You are expected to understand this. CS 111 Operating Systems Principles, Fall 2006
You are here: CS111: [[2006fall:notes:lec13]]
 
 
 

Lecture 13 notes

By Nathawat Vongchinsri, Dan Jen

Modified by Jeff Luyau

If you have any questions about our notes, please feel free to email Dan Jen at aphelion112@gmail.com.

Performance II

Recall from last lecture, we were analyzing the performance of reading 40B from a disk. Here were the specifications of our hypothetical machine.

Specifications of 1 Ghz processor
Cycle 1 ns
Programmed IO Instruction (PIO) 1 μs
Writing a command to disk 5 μs
Interrupt Processing 5 μs
Check if disk ready 1 μs
Read 40B from disk cache to RAM 40 μs
Disk latency 50 μs
Computation time 5 μs

Polling/Busy wait

Without any utilization techniques, our CPU polled until the disk completed fetching our data. Since it does no other useful task while waiting, we call this busy waiting. Here were the results of our basic read of 40B.

  • Write command to disk: 5 PIO
  • Wait for completion: 50 PIO
  • Read data: 40 PIO (1 PIO per byte)
  • Computation: 5 PIO
Latency:     100 μs
Throughput:  10,000 requests/second
Utilization: 5%

Note: Throughput is the rate of requests handled per unit time, while latency is the time it takes to handle a single request. Thus, Throughput = 1/Latency if requests are serial.

Can we do better than this? You'd better believe it. While polling may seem like a good method to get the desired task done, it's far too simple as we sit around waiting for the operations to finish, wasting system resources and time. Our first improvement technique is batching.

Batching

Batching is the technique in which the system handling several requests in a group to amortize the overhead and avoid repeated overhead. We can observe that no matter how much information we fetch from the disk at once, the disk latency remains constant. So the plan is to fetch enough to satisfy 21 requests, only paying the disk latency penalty once.
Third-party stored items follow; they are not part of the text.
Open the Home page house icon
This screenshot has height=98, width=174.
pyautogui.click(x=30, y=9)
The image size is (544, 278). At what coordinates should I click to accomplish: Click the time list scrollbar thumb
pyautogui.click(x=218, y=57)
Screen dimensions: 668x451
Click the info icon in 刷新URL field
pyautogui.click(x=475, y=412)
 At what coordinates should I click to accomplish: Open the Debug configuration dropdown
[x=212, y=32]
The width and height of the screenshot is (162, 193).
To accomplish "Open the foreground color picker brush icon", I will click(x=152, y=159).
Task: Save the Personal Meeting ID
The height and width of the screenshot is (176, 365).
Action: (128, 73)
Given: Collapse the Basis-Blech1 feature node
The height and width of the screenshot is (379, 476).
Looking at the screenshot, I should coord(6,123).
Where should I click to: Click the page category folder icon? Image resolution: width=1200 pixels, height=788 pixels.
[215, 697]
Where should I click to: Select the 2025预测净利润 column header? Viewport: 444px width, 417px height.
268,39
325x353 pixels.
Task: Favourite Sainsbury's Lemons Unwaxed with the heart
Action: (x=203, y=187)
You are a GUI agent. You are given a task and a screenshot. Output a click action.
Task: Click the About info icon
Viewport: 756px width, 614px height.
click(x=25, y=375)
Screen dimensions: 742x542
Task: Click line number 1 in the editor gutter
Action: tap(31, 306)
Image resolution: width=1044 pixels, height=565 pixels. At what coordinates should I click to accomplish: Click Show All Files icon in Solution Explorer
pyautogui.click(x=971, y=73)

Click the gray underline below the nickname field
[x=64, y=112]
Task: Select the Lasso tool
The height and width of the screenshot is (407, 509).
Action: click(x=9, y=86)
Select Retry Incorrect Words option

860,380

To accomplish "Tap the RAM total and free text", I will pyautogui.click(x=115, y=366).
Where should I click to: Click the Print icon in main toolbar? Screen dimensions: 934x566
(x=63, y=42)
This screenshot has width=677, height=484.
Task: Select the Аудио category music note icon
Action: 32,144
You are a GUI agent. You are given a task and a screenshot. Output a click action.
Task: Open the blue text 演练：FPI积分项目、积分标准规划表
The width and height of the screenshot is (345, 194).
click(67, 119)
Let's run 21 requests at a time to avoid paying per-request overhead.

Latency:     21(5 μs) + 21(40 μs) + 50 μs + 5 μs = 1000 μs
Throughput:  21 requests/1000 us = 21,000 requests/second
Utilization: 105/1000 = 10.5%

By batching, we amortize cost of disk latency and writing a command to disk, resulting in much better throughput and, more importantly, much better utilization. But notice that latency got worse. Clearly there is room for improvement. Currently, we are still busy waiting on disk latency. For an entire 50us, the CPU does nothing useful. Let's get rid of this by adding device interrupts.

Device Interrupts

By implementing interrupts, we can scrap the entire polling process all together. To do this, we have the process, when ready, send a signal to the processor. The processor then saves its own state, and it allows the interrupt handler to service the interrupt request. (Reference: Interrupts on Wikipedia) This way, if the system processes an instruction that may have a lengthy service time, the system attend to other requests (device has a buffer of outstanding requests), thus increasing the amount of useful work done by the computer. Here's a small description on how Linux utilizes both the hardware and software to implement interrupts and interrupt handling: Interrupts and interrupt handling

Before                          After
while(1){                       while(1){
   write command to disk           write command to disk
   while(disk not ready)           block until there is interrupt
      /*  */;                      handle interrupt
   read buffer                     check that disk is ready
   compute                         read buffer
}                                  compute
                                }

By implemetning interrupts and interrupt handlers, the system can avoid the cost of spinning during disk latency. By blocking, it allows CPU to handle other requests running in parallel. As a result of this method, we see in the following throughput calculation that disk latency penalty per request does not factor into the throughput calculation. Yaaaaay!

Cost of interrupt
Write command to disk 5 μs
Block until there is interrupt 50 μs
Handling the interrupt 5 μs
Check that disk is ready 1 μs
Read buffer 40 μs
Compute 5 μs
Latency:     106 μs
Throughput:  1/56 ~ 17,900 requests/second
Utilization: 5/56 ~ 8.9%

What the.. ?!?!? We got the latency back down, but throughput and utilization actually got worse than with batching! So we can give up and go back to batching, or we can try to improve what we've got. Let's do the latter. To improve our design, we seek out the bottleneck and pry it open as wide as we can. In our case, the bottleneck is reading the buffer. Can we fix this? Yes, using a technique we learned early in the quarter: DMA (Direct Memory Access)

Direct Memory Access

As we lightly touched on Direct Memory Access (DMA) earlier in the class, we can recall that DMA was a method through which the system tells the disk to put data directly into memory. Therefore, the system need to only do a few programmed IO Instructions, since the processor and disk now communicate through memory. In trasferring data from the disk to memory for DMA, the system uses a bounded buffer. Again, another description on Linux's DMA: Direct Memory Access (DMA).

  Bounded Buffer
  1. All DMA slots are start off empty.
  2. To write a command to the disk, write READY to slot.
  3. On completion, disk writes DONE.

Now writing a command to the disk is just a write into primary memory! This is SO FAST we don't even consider its cost, because it's negligible, like 100ns or something. So with a DMA addition to our design, we have completely eliminated the overhead of reading the buffer.

As a result of DMA

while(1){
   block until interrupt
   check disk is ready
   compute
}
Latency:     block until interrupt (50 μs + 5 μs) + check disk is ready (1 μs) + compute (5 μs) = 61 μs
Throughput:  1/11μs = 62,500 requests/second
Utilization: 5/11 = 45%

If disk handles 1 requsts at a time, its latency is 50 μs. But if it can handle more than one request, the latency shrinks to 11 μs. Therefore, in this example, for throughput and utilization, we assume that disk can overlap disk latency for multiple requests.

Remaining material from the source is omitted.